HPLC-MS/MS analysis were performed using an ExionLC™ AD system (SCIEX, USA) coupled with a QTRAP® 6500+ mass spectrometer (SCIEX, USA) in Novogene Co., Ltd. (Beijing, China). For positive ion mode, the sample was injected into a BEH C8 column (100 × 2.1 mm, 1.9 μm) using a 30-min linear gradient at a flow rate of 0.35 mL/min. The eluents were eluent A (0.1% formic acid-water) and eluent B (0.1% formic acid-acetonitrile). The solvent gradient was set as follows: 5% B, 1 min; 5%–100% B, 24.0 min; 100% B, 28.0 min; 100%–5% B, 28.1 min; 5% B, 30 min. For negative ion mode, sample was injected into a HSS-T3 Column (100 mm × 2.1 mm) using a 25 min linear gradient at a flow rate of 0.35 mL/min. The eluents were eluent A (0.1% formic acid-water) and eluent B (0.1% formic acid-acetonitrile). The solvent gradient was set as follows: 2% B, 1 min; 2%–100% B, 18.0 min; 100% B, 22.0 min; 100%–5% B, 22.1 min; 5% B, 25 min. The mass spectrometer was operated in positive or negative polarity mode with curtain gas of 35 psi, medium collision gas, ion spray voltage of 5500 V or −4500 V, temperature of 500°C, ion source gas of 1 : 55, ion source gas of 2 : 55.

2.9. Identification and Quantification of Metabolic Molecules

The data files generated by HPLC-MS/MS were processed using SCIEX OS version 1.4 to integrate and correct the peak. The main parameters were set as minimum peak height of 500, signal/noise ratio of 5, and gaussian smooth width of 1. Each peak of the experimental samples was detected using multireaction monitoring (MRM) based on the Beijing Novogene internal database (China). The parent ion (Q1), the daughter ion (Q3), the retention times (RTs), the de-clustering potential (DP), the collision energy (CE), and the molecular weights (MWs) were used for the identification of the metabolites. The peak area of Q3 was used for relative quantification of the metabolites. These metabolites were further annotated using the KEGG database (https://www.genome.jp/kegg/), the HMDB database (https://www.hmdb.ca/), and the Lipidmaps database (https://www.lipidmaps.org/).

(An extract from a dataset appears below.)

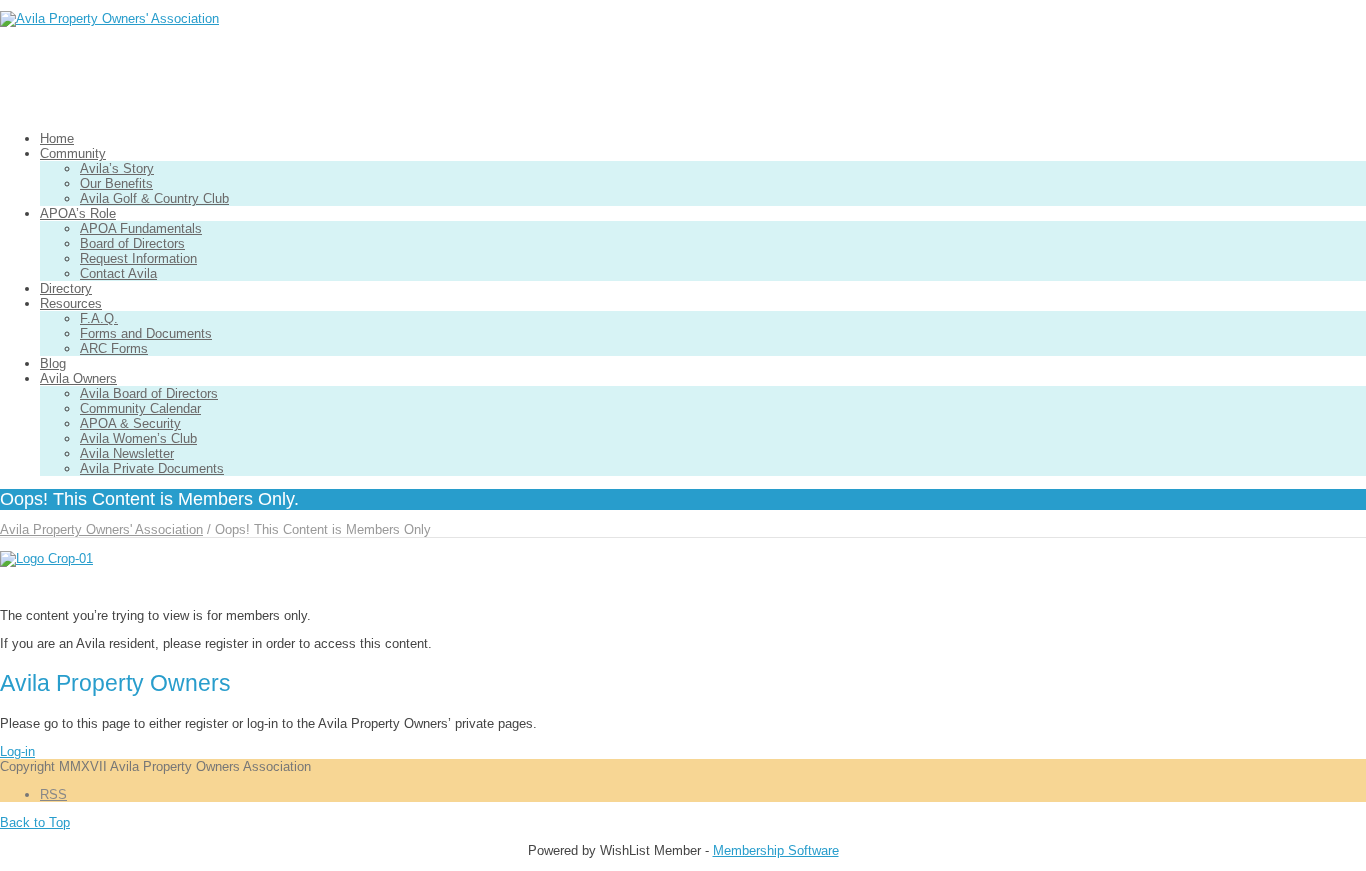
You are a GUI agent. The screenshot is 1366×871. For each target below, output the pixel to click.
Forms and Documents (146, 333)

2.10. Detection of Total Flavonoids

Each 0.25 g fine powdered sample was added with 4 mL of 80% methanol in a 10 mL centrifuge tube. After ultrasonic extraction for 30 min and centrifugation at for 10 min (4°C), the supernatant was collected. The residue was extracted with 4 mL of 80% methanol once-more. The combined supernatant was fixed to 10 mL with methanol. Each of 0.5 mL sample solution was mixed with 0.15 mL 5% sodium nitrite solution for 6 min. They were mixed with 0.15 mL 10% aluminum nitrate solution for 6 min. They were further mixed with 2 mL 4% sodium hydroxide solution and 2.2 mL distilled water for 3 min. The absorbance was determined at 508 nm and the total flavonoid content was calculated with the rutin standard.

2.11. Detection of Total Proteins

Each 0.1 g fine powdered sample was extracted with 1 mL 0.05 mM PBS (pH 7.8) by shaking for 2 hrs at room temperature. Then, each 20 μL of the extracted filtrate was added with 200 μL of BCA working solution (50 : 1 of bicinchoninic acid and Cu reagent). After mixing well, they were placed at 37°C for 30 min. The absorbance at 562 nm was used for calculation of total proteins with BSA standard.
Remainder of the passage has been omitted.